Vendredi 28 octobre 

«C’était à Mégara, faubourg de Carthage… ». Je nage où se baignaient Salammbô et ses suivantes. Mais je suis seul dans la mer fraîche : pour les Tunisiens frileux, la mauvaise saison a commencé. La Mégara de Flaubert est La Marsa d’aujourd’hui – le terme arabe signifie havre, et l’anse est relativement abritée. Je loge à la Villa de la Plage, une petite maison sur l’eau qui appartient à la France, legs de l’époque du protectorat, et que notre pays impécunieux, ni exportateur de pétrole ni empire manufacturier, va devoir bientôt vendre, au grand dam des amis de La Marsa, qui redoutent que ce patrimoine soit détruit et transformé en complexe immobilier pour achever de dénaturer la baie, bétonnée d’année en année par les affidés de Leila Trabelsi. Dans cette banlieue aux belles villas blanches et aux jardins fleuris, on vit un pied à Tunis et quelques orteils à Paris, on parle volontiers français, et la communauté de ses habitants bourgeois s’est vue affublée du sobriquet de «République de La Marsa», ou « La Marsa-sur-Seine». Il y a un monde entre les islamistes de Nahda et cette élite qui les méprise – mais le pragmatisme de la bourgeoisie tunisienne, qui s’est adaptée à Zein al Abidine Ben Ali (dit Zaba) et Leila, au flic et à la coiffeuse, pousse déjà certains de ses membres à chercher les « accommodements raisonnables » avec le nouveau pouvoir barbu et ses femmes voilées – tandis que d’autres les mettent devant leurs responsabilités d’élus du suffrage universel. En rentrant de la baignade, j’ai ouvert la porte un peu rouillée du jardin donnant sur la plage, elle a grincé et dérangé un couple de jeunes cachés dans l’encoignure du porche. Le dos du garçon est parcouru par les frissons du désir, le visage collé sur le visage de la fille. C’est elle qui m’a entendu et sursaute, ouvrant au bruit de la porte ses yeux pâmés. Le garçon me jauge d’un regard bref, et se remet avec entrain à palucher et bécoter sa conquête. Ce n’est qu’un Européen mouillé en tenue de bain, Mâtho et Salammbô n’en ont cure. Salammbô porte un voile couleur fuchsia et une longue robe noire en tissu synthétique que le soleil fait scintiller et qui froufroute sous les mains de son cavalier. Il me revient à l’esprit le terme arabe pour froufrou : khashkhasha, à la sonorité plus râpeuse. 

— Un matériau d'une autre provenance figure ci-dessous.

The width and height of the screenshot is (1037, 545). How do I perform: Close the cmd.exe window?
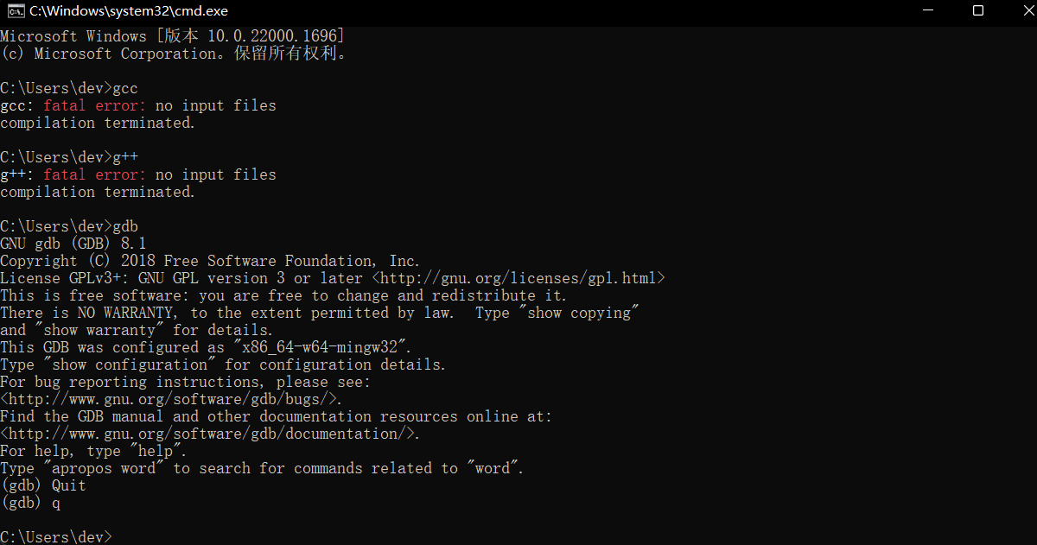(1017, 11)
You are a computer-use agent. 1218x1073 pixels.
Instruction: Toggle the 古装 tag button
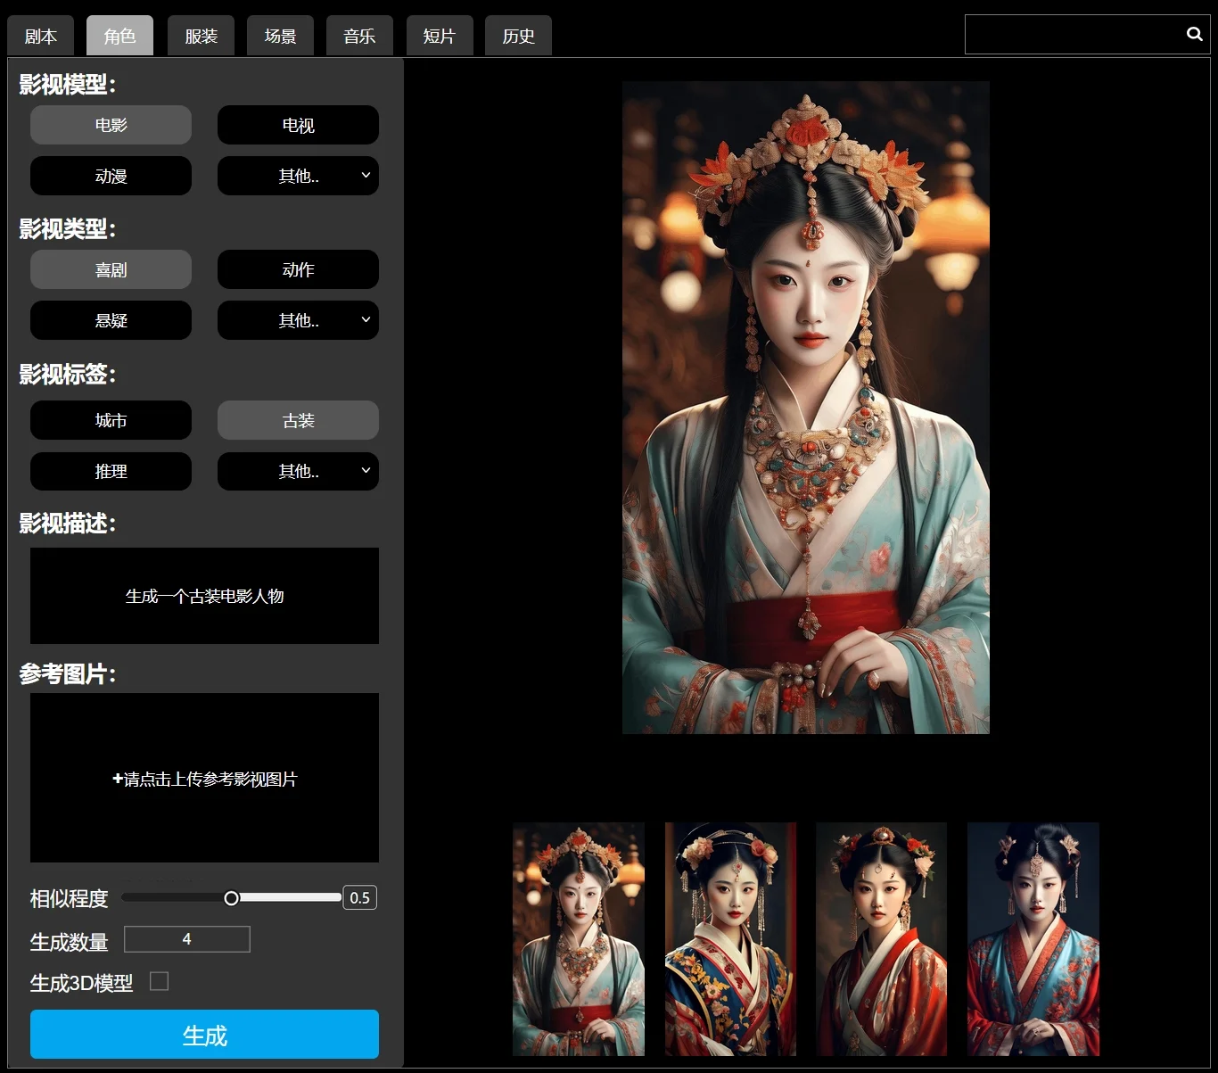point(298,420)
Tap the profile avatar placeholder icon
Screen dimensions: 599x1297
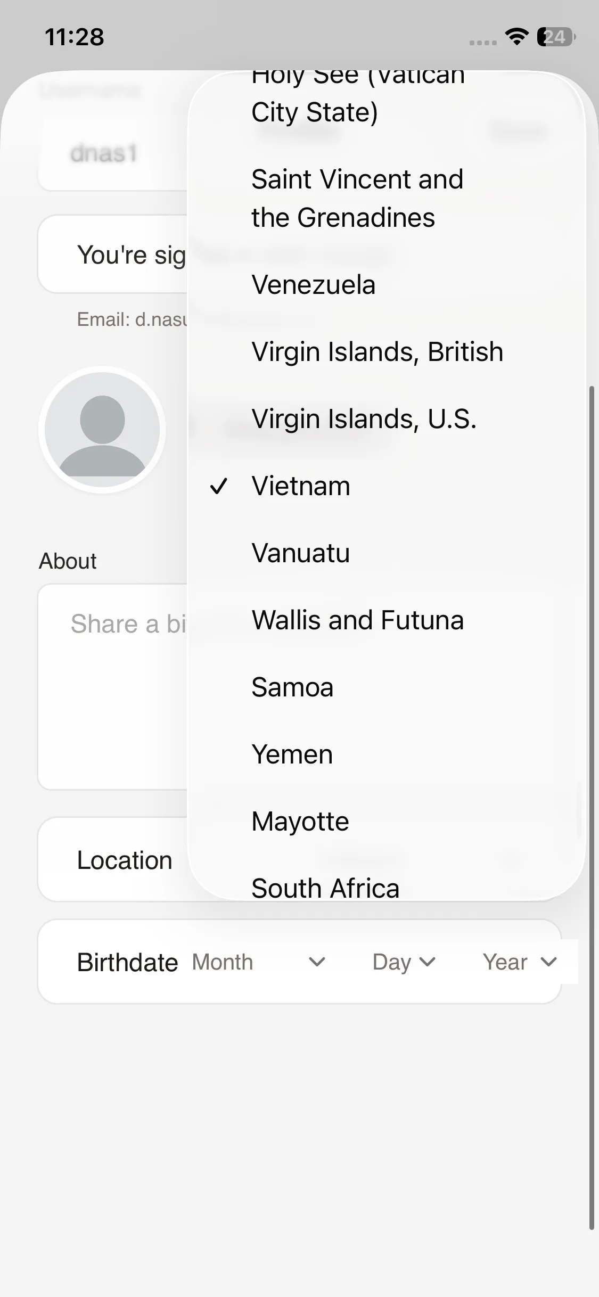tap(102, 430)
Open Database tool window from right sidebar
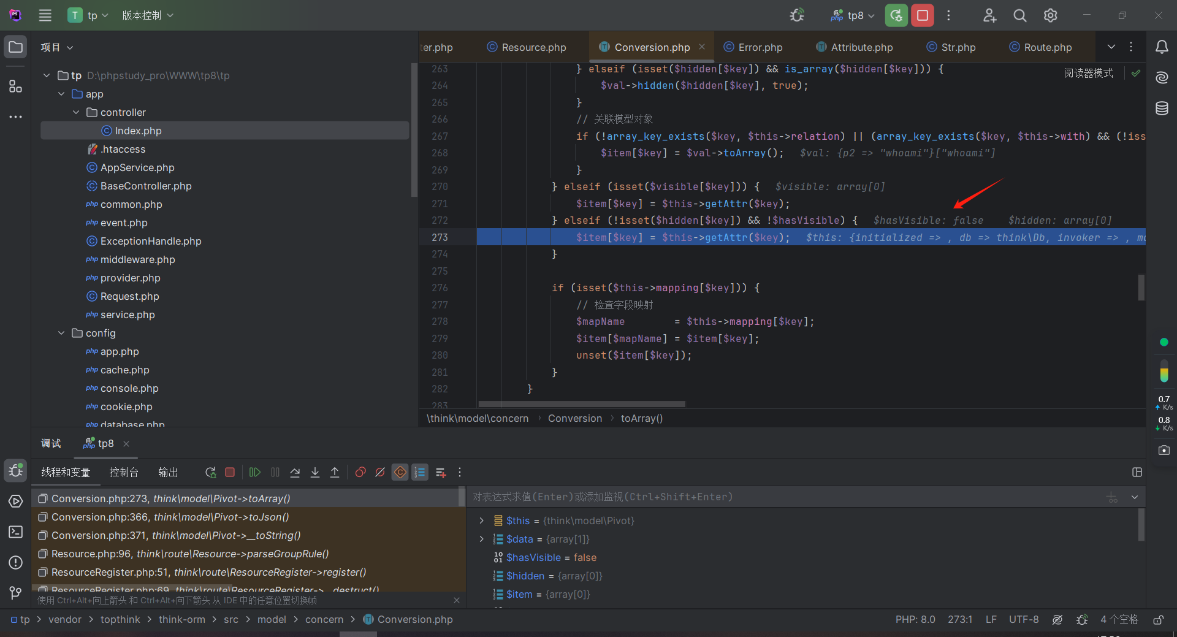 (1162, 109)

Séché, habillé, retour au centre-ville, hôtel Mechtel – devenu le quartier général des rencontres avec les islamistes, en parallèle avec le siège du parti. Mon interlocuteur de ce matin a été élu tête de liste Nahda dans la circonscription de Tunis I, où prédominent les quartiers populaires.

Nous nous étions rencontrés l’année précédente au Caire, à un colloque organisé par le Grand Imam d’Al Azhar pour contrer l’expansion mondiale du salafisme à la mode saoudienne. Nahda, avec son inspiration née chez les Frères musulmans, est vue de travers par Riyad, qui héberge Ben Ali déchu et exilé; en revanche, elle est adoubée par son rival Qatar– Al Jazeera lui consacre une large et élogieuse couverture médiatique, elle fait partie de cette nébuleuse islamisme «centriste» que promeut l’émirat gazier et dont les astres sont le téléprédicateur égypto-qatari Youssef al-Qardhawi, l’intellectuel francophone Tariq Ramadan, et le mentor de Nahda, Rached Ghannouchi. Universitaire polyglotte, l’élu de Tunis I fait partie des « compagnons de route » que Nahda a su rassembler : cet ancien nationaliste arabe légitime, par sa présence, le lien entre le nom adopté par le parti islamiste, signifiant « renaissance » en arabe, et le mouvement de la « renaissance arabe » du XIXe siècle qui a donné son lustre aux lettres arabes modernes, après des siècles de déclin sous la férule ottomane. La Nahda de l’époque était très inspirée par l’Europe et profondément sécularisée – celle de Ghannouchi est d’inspiration islamiste, mais recherche la caution de la modernité. Le nouveau député porte un prénom rare et ancien, choisi par un père féru de poésie arabe préislamique: Abou Ya’rub ; son fils l’accompagne, un jeune homme élégant qui ressemble à une statue d’éphèbe barbu du musée du Bardo et poursuit ses études en France, mettant à profit les congés de la Toussaint pour assister comme chauffeur et secrétaire improvisés son père. Abou Ya’rub évoque les cours sur Descartes qu’il suivit auprès de Michel Foucault, enseignant de 1966 à 1968 à la fac des lettres de Tunis et coqueluche des amphis bondés à l’époque où les étudiants tunisois vibraient aux sirènes gauchistes et post-structuralistes – le philosophe coulait des jours heureux dans la Mecque gay de Sidi Bou Saïd en attendant que le quartier latin se hérisse de barricades.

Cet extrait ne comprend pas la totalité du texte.